# Excited!!!!



## HarleySmoker417 (Aug 31, 2018)

I have ordered the last of the needed parts for a UDS that friend is building me for a Bday present. this will be my first serious smoker so I have a few Questions about when I get it. 

he is recycling the drum and burning it out three times, do I still need to season it when I get it?

do you really get a "taste" from Briquettes? 

what should I smoke first? I have a picnic shoulder in the freezer or should I go by a Butt to smoke first...... that is probably the most important question of them all ;)

wish me Luck!!


----------



## SonnyE (Aug 31, 2018)

Yes, I would still clean it, then season it with the wood you are most apt to use. (IE: Hickory in my case.)

Never ate a brickette. But if you do, I would imagine you'd get a taste you wouldn't like.

Treat it like a woman. Shoulders first, then approach the butt. Clear enough? ;)


----------



## oldsmokerdude (Aug 31, 2018)

Sonny is  right....clean, clean, clean it then season it. I personnally would start with something a little less expensive to teeth on......chicken thighs or turkey breast. That said, I think the butt is better than a shoulder to start with as there is more fat to render.


----------



## HarleySmoker417 (Aug 31, 2018)

SonnyE said:


> Yes, I would still clean it, then season it with the wood you are most apt to use. (IE: Hickory in my case.)
> Treat it like a woman. Shoulders first, then approach the butt. Clear enough? ;)

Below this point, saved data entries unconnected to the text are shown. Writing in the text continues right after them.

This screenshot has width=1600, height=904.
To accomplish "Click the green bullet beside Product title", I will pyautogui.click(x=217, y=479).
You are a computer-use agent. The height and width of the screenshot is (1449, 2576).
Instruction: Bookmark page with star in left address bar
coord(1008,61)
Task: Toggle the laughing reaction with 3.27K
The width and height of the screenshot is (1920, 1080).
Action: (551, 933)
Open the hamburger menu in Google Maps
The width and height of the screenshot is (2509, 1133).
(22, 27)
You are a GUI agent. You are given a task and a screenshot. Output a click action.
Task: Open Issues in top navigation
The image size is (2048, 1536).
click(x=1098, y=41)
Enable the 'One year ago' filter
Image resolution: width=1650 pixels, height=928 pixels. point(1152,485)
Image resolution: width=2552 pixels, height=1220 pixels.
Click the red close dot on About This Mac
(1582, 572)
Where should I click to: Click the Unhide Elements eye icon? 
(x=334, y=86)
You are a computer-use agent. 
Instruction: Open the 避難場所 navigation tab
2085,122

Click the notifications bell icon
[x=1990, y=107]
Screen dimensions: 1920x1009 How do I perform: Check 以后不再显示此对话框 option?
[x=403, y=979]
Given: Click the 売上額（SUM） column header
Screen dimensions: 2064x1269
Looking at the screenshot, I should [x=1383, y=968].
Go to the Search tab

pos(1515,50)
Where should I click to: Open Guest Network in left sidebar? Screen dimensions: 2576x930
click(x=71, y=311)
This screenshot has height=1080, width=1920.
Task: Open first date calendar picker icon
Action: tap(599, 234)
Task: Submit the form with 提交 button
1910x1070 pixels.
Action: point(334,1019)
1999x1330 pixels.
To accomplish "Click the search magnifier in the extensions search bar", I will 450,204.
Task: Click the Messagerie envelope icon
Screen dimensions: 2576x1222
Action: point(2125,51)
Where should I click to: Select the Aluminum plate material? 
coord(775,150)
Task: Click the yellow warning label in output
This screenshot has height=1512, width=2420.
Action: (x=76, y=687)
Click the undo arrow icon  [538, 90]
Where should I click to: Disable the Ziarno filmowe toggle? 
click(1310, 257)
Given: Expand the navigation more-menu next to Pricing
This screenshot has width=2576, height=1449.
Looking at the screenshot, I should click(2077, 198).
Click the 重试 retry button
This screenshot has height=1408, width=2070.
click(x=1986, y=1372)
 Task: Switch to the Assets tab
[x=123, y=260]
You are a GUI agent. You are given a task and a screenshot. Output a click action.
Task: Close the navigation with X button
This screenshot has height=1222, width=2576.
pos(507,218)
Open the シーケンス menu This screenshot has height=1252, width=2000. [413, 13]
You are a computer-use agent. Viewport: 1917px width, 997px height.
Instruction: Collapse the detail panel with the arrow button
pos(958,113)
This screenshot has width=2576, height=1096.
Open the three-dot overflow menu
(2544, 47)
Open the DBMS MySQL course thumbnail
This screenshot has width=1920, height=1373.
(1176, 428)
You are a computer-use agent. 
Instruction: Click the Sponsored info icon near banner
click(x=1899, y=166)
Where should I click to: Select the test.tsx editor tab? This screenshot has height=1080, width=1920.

Got it... give her a good scrub down, give her a good warm up then work towards the butt. :D


----------



## SonnyE (Aug 31, 2018)

HarleySmoker417 said:


> Got it... give her a good scrub down, give her a good warm up then work towards the butt. :D



...But keep you mouth and tongue away when she's hot... :eek:


----------



## flatbroke (Aug 31, 2018)

Don’t mount it either. May roast the wrong wiener


----------



## HarleySmoker417 (Aug 31, 2018)

Follow up question

I know you can use it on a offset smoker but can you use butcher paper on a UDS?


----------



## SonnyE (Sep 3, 2018)

HarleySmoker417 said:


> Follow up question
> 
> I know you can use it on a offset smoker but can you use butcher paper on a UDS?



You're supposed to use the Butcher Paper on the meat, not the smoker. ;)


----------



## meatallica (Sep 4, 2018)

Yep, you can use butcher paper on UDS


----------